It has been and continues to be a challenge for me to resist the Western, imperialist constructions of gender. This conflict has been my *only* source of gender confusion and dysphoria. Before I was kicked out of my dad’s house, I was perfectly comfortable with my gender. But as I became entirely surrounded by the Western gaze, with no refuge, I began to feel discord with my gender and body. I have spent years struggling with my gender only to realize that the issue was not about my relation to my body but my relation to how the West views my body. My gender dysphoria was the result of Western imperialism.
[...]Eventually, these experiences (and a toxic friendship) convinced me to throw my skirts away (lovingly hand crocheted by myself) and make up, so that I could be a ‘man.’
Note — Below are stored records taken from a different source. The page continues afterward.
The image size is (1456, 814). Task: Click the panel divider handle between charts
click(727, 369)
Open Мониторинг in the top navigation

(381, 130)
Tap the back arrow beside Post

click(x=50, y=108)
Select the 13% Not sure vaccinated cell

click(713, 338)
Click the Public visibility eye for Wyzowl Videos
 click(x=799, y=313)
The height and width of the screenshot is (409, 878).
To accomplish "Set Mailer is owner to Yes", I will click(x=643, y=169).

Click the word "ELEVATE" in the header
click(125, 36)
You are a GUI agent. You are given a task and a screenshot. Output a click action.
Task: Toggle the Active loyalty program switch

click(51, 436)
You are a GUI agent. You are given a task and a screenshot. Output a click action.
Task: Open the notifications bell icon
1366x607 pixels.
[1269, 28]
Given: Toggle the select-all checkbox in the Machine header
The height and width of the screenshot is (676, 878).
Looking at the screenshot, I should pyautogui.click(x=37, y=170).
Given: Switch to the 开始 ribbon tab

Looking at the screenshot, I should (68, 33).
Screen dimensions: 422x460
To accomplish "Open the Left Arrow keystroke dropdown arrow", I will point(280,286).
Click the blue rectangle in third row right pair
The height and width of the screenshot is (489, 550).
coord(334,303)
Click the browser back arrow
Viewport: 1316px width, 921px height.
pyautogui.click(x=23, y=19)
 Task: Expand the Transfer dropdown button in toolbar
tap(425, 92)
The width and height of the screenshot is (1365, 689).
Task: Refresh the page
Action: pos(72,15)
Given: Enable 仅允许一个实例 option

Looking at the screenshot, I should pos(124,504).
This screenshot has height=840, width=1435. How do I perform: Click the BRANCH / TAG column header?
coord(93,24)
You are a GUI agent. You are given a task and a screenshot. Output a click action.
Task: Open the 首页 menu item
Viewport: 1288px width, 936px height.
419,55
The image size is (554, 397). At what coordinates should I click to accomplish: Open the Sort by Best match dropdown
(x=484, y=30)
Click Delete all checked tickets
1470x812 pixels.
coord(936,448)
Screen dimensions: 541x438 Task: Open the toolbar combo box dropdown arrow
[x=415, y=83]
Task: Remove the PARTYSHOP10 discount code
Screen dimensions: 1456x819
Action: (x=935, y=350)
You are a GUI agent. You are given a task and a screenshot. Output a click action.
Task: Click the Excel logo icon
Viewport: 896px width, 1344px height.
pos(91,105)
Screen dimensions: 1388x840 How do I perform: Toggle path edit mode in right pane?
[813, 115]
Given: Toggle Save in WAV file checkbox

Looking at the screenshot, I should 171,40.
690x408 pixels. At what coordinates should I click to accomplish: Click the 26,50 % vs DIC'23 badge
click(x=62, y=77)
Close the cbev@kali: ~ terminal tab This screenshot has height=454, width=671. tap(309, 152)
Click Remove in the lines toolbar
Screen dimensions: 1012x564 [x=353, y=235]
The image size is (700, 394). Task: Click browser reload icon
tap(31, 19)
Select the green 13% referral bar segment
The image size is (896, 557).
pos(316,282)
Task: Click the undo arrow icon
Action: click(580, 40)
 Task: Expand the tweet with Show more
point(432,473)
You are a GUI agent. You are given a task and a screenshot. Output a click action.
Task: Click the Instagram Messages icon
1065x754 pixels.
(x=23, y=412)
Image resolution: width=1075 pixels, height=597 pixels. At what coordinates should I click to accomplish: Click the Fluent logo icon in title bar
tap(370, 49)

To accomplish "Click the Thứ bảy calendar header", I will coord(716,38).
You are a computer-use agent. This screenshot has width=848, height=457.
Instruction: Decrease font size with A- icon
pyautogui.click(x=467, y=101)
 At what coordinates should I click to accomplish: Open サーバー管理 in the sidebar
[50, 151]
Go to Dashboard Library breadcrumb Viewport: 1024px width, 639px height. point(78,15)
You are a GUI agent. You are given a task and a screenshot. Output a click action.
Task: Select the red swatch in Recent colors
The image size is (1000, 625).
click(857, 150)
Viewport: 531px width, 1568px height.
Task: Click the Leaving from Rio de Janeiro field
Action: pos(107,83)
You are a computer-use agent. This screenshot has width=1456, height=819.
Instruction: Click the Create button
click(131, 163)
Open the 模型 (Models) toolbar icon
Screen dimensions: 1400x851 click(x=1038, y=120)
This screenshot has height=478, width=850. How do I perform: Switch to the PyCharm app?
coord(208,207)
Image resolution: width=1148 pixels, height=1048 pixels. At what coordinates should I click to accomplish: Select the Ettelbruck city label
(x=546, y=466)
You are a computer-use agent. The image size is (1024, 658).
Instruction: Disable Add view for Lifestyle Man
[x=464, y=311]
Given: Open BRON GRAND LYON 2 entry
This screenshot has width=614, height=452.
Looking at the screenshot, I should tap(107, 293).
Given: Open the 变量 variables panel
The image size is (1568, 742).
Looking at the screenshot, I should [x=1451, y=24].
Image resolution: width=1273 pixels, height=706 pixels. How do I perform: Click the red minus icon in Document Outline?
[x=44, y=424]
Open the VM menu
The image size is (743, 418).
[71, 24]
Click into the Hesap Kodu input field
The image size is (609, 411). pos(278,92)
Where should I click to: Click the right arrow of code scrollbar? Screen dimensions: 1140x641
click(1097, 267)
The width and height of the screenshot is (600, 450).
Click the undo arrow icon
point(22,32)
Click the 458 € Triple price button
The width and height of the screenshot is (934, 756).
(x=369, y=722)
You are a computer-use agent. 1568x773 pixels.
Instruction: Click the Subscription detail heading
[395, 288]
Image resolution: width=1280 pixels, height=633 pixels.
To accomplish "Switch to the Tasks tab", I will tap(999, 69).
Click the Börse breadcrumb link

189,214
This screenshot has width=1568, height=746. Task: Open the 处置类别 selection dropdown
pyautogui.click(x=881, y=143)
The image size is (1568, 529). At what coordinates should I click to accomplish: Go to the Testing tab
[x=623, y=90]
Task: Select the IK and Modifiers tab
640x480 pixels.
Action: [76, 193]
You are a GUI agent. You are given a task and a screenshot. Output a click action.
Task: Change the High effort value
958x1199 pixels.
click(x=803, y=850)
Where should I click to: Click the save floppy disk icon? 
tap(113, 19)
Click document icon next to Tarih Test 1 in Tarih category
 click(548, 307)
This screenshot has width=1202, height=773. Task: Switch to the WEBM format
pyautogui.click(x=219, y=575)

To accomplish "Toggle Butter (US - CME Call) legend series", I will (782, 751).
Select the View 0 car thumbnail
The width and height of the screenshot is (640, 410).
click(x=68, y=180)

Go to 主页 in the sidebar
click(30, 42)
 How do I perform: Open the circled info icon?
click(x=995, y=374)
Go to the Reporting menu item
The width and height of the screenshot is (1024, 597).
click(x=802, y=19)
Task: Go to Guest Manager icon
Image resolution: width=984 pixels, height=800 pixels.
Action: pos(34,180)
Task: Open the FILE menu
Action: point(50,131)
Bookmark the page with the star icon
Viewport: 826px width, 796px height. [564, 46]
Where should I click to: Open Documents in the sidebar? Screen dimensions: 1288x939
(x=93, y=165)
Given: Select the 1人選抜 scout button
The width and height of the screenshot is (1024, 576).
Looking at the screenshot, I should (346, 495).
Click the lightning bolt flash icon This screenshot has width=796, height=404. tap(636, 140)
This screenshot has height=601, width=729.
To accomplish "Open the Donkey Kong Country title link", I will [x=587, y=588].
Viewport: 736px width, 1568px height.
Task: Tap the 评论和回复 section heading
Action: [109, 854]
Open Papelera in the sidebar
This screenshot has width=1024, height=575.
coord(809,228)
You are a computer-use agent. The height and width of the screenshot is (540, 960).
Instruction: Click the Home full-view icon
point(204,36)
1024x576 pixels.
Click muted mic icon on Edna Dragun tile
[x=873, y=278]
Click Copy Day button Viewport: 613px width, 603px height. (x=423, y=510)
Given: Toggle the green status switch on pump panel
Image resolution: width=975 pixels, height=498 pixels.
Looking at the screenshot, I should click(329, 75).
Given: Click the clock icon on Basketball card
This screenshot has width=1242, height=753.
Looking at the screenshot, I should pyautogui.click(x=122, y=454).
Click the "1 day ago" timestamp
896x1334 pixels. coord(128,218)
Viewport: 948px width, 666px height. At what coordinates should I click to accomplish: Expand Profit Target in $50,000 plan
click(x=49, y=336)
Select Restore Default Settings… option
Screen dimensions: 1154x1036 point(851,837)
Trying to live up to this Western, gender normative notion of ‘man’ did a lot of damage to myself. I’m getting over it, but it hasn’t been easy. And as I exit this stage of my life I’ve been re-examining my relationship with the trans umbrella (and the cis/trans binary). Ultimately, I’m resisting this label too, partially out of mistrust and a fear that even trying out this better, but still Western, conception of gender will still do damage to me. And I think it would. Because accepting the trans label as a bakla means that I’m defining and understanding my gender within a Western context. It is an acceptance of the imperialism and continued colonization of my body by the West.
My gender identity, and its expression, exist outside of the Western construction of gender. It is the product of a culture that, while it has a colonial past, is its own.